Well, it’s been a while but music has come to life one more time. Dim room, flashy lights flood the stage before the show begins. People everywhere, chatting, greeting – some more formal than others, some more sober than others. But the evening is still young and spirits are still tamed. Funny how they get untamed when the clock is close to a later strike. At a boom of minute, speakers begin to blare and the crowd gets all warmed up. It’s a flocking movement towards the stage and suddenly the crowd is there. So effortlessly do people get together on such occasions and at a really slow pace do they repeat the action under different circumstances. But it’s a night of letting go, of getting out (of yourself as well) and  giving in to the music. That togetherness has to me nothing different than the togetherness a sports stadium shares. It must be the inciting thought that a mass of people are there for the same purpose.
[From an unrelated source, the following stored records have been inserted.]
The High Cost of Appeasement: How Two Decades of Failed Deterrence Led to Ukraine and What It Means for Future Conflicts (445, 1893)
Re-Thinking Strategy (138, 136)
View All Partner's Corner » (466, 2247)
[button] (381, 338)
A sort of walking together feeling.  And that equality of purpose serves as a pretty good identity fader. 

You’re no longer yourself in the crowd, you don’t stand out like you used to, but the mere participation to the crowd makes you a tiny limb of the gigantic body, a steadily changing organism whose flow and go is the only constancy. Some come in, other get out. But wait, individuality comes to the surface to the beat of music. One chord here, one chord there, one goes up, one goes down and mysteriously a harmonious sound forms, floats through the air, molds the crowd and regulates irregular motions crossing the crowd like a uniformly spread wave. But there are voices that want to be heard and drinks that want to be spilt. And there is hardly any air to breathe. Let alone the space in-between. Or a lot of reason; the thin strand of consciousness linking the dimness of the evening to the light of the mind. But it’s still a crowd and you’re so close but a thousand miles away. And there are thousands of reasons that keep you drenched in a swamp of awkwardness, beneath the crust of friendliness; for the most part, it’s reasons I don’t rhyme with, but I resume to swallow as if an invisible fire is being consumed. Whichever the reasons, they remain coated in a cold crust of diffidence and mistrust. For a crust will always be a crust. Unless you crush it.